**Your tasks:**
a - Set down the stretch from "Ironically, Gupta's parents" through "encounter of Vikas Dubey." in the article on the Vikas Dubey encounter, word for word.
b - Resume the article on the Vikas Dubey encounter, picking up right after its last sentence.

--- Reading text Enclosed Below ---

Ironically, Gupta's parents who petitioned the Allahabad High Court against the blatant lies of the police that the victim was a hard core criminal, were both murdered. Perhaps by the same policemen who murdered their son. The fact remains that the Samajwadi Party-led Akhilesh Yadav and BJP-led Yogi Adityanath governments both refused permission to the CBI to prosecute Ravindra Goud for the cold-blooded murder of Mukul Gupta. This is why the three-member SIT team, will in all probability give a clean chit to the so-called "encounter specialists" who shot dead Vikas Dubey.

The Supreme Court has asked the UP government to respond to its nominating a retired judge to head a probe panel into the so-called encounter of Vikas Dubey.

Some startling discrepancies are that reporters who were tailing Vikas Dubey were suddenly blocked minutes before the "encounter" took place and that the police officer whose revolver Vikas Dubey grabbed has not been suspended. The gangster was seated between two policemen and could easily have been overpowered given the fact there were over 60 policemen in front of him and behind him in several cars.

Vikas Dubey shot to notoriety in 2001 when he chased and shot dead a BJP minister, Santosh Shukla, in the cabinet of then UP Chief Minister Rajnath Singh, who is the defence minister under Prime Minister Narendra Modi. The 20 unarmed Indian Army soldiers who were hunted down and brutally killed by the Chinese malefactors have rightly been declared martyrs. But like Shukla whom Dubey murdered on November 11, 2001, they too have a right to life and protection of the law. Shukla was a Brahmin like Dubey and the arch political rival of Bahujan Samaj Party speaker of the UP Assembly, Hari Krishna Srivastava, who Vikas Dubey claimed was his prime benefactor and godfather. Naturally Srivastava denied being a patron of Vikas Dubey.

The 25 policemen of Shivli police station who saw the brutal killing refused to depose against Vikas Dubey thereby ensuring his acquittal. The UP government did not file an appeal against the acquittal which led to Vikas Dubey giving money and muscle power to successive governments, in what is jocularly called Ulta Pradesh, of the Bahujan Samaj Party, the Samajwadi Party and the BJP. The Allahabad High Court reportedly stayed the conviction of a single murder case to order no coercive steps were to be taken against Vikas Dubey, making a mockery of the right to life and liberty guaranteed by the Constitution under Article 21.

--- End of Enclosed Reading text ---
--- Data for analysis Enclosed Below ---

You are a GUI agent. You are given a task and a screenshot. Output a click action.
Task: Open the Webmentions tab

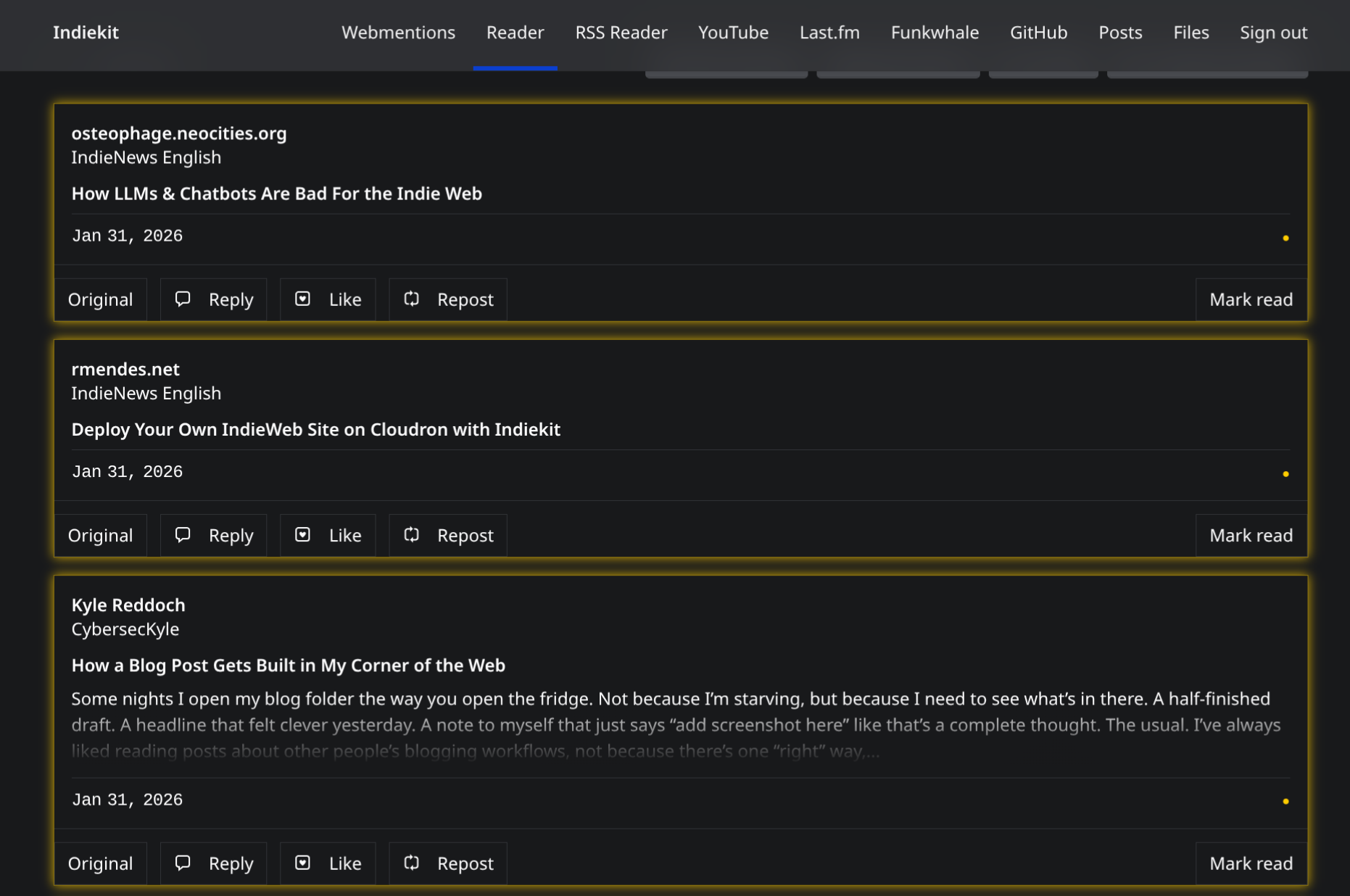(398, 33)
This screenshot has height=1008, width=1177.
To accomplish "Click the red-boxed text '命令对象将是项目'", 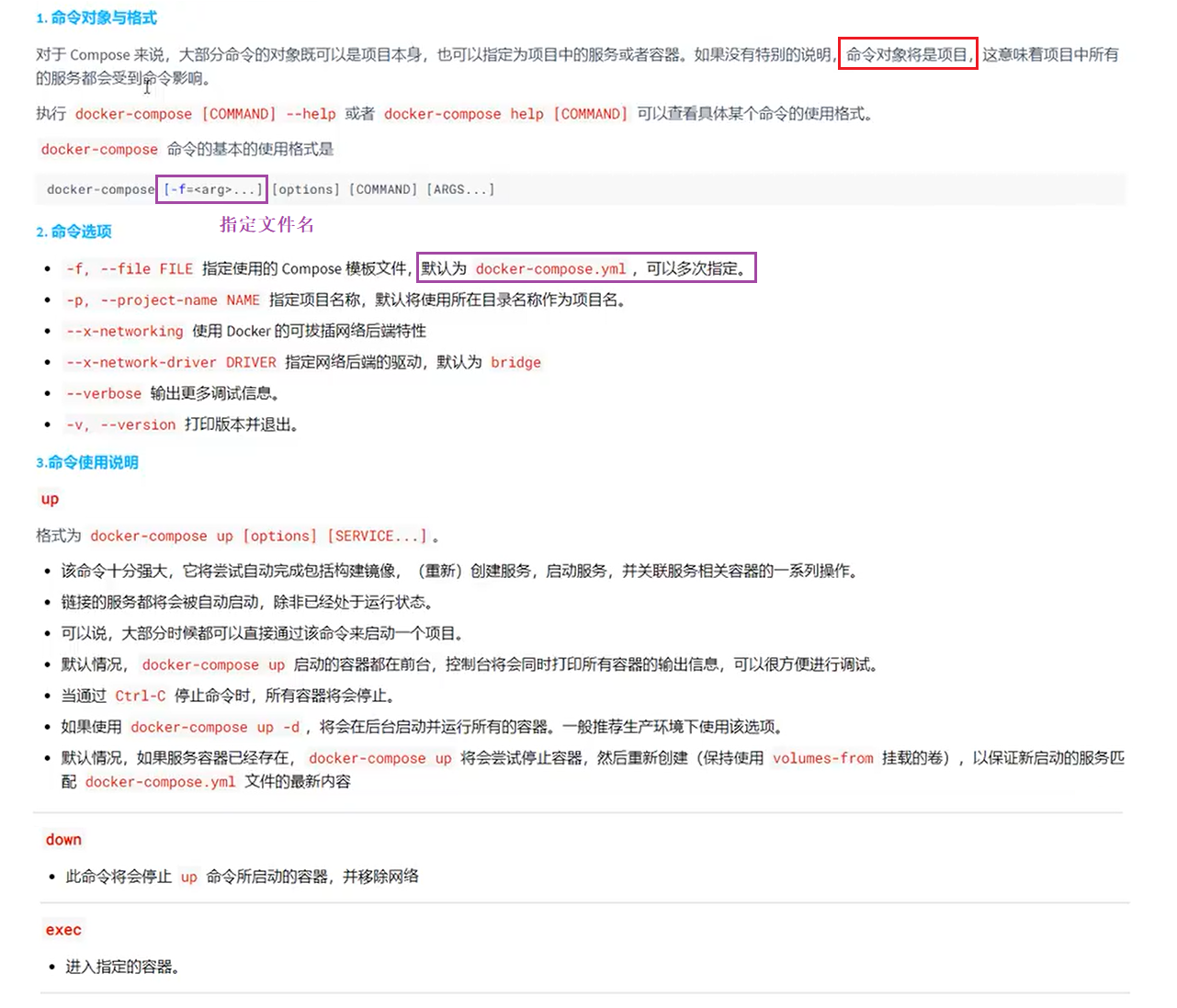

--- End of Enclosed Data for analysis ---

**Your responses:**
a -
Ironically, Gupta's parents who petitioned the Allahabad High Court against the blatant lies of the police that the victim was a hard core criminal, were both murdered. Perhaps by the same policemen who murdered their son. The fact remains that the Samajwadi Party-led Akhilesh Yadav and BJP-led Yogi Adityanath governments both refused permission to the CBI to prosecute Ravindra Goud for the cold-blooded murder of Mukul Gupta. This is why the three-member SIT team, will in all probability give a clean chit to the so-called "encounter specialists" who shot dead Vikas Dubey.

The Supreme Court has asked the UP government to respond to its nominating a retired judge to head a probe panel into the so-called encounter of Vikas Dubey.

b -
Apart from dignitaries, there were photos of Vikas Dubey with BJP MLAs Abhijeet Sanga and Bhagwati Sagar – although both deny patronising Vikas Dubey.

When his wife contested zilla parishad elections, Vikas Dubey proudly posed with the BSP MP Brijesh Pathak, who is a minister for law and justice under Yogi Adityanath. Of course, Pathak will deny links with Vikas Dubey just as the two BJP MLAs did. But the shooting of Vikas Dubey has proved very convenient for all these dignitaries and tainted police officers like Vinay Tiwari whom another police officer accused of being a mole of Vikas Dubey. This officer, Devender Mishra wrote to the then Sr SSP Anant Deo Tiwari accusing the then SHO of being a mole but the senior Tiwari ignored the letter, allegedly culminating in the death of eight policemen on July 2.

It is the state itself which has flouted the Constitution to turn Ulta Pradesh into a police state.

This fact has been vindicated by the Additional Director General of Police (law and order) declaring on September 16, 2017: "Encounters are conducted as per the desires of the government, expectations of the public, and according to the Constitution and legal power given to the police." This worthy has ignored the fact that the former CJI who headed the National Human Rights Commission in 1997 declared that policemen who indulged in fake encounters were deprived of their protection and had to be tried as common suspects according to the provisions of the Indian Penal Code and Criminal Procedure Code. The only exceptions being when they shot a criminal in self-defence or while trying to prevent the escape of a gangster.

Of course, the police in Ulta Pradesh will claim Vikas Dubey forfeited his life while trying to escape. A conclusion which all the probe panels may find impossible to rebut.

The writer holds a Ph.D in Media Law and is a journalist-cum-lawyer of the Bombay High Court.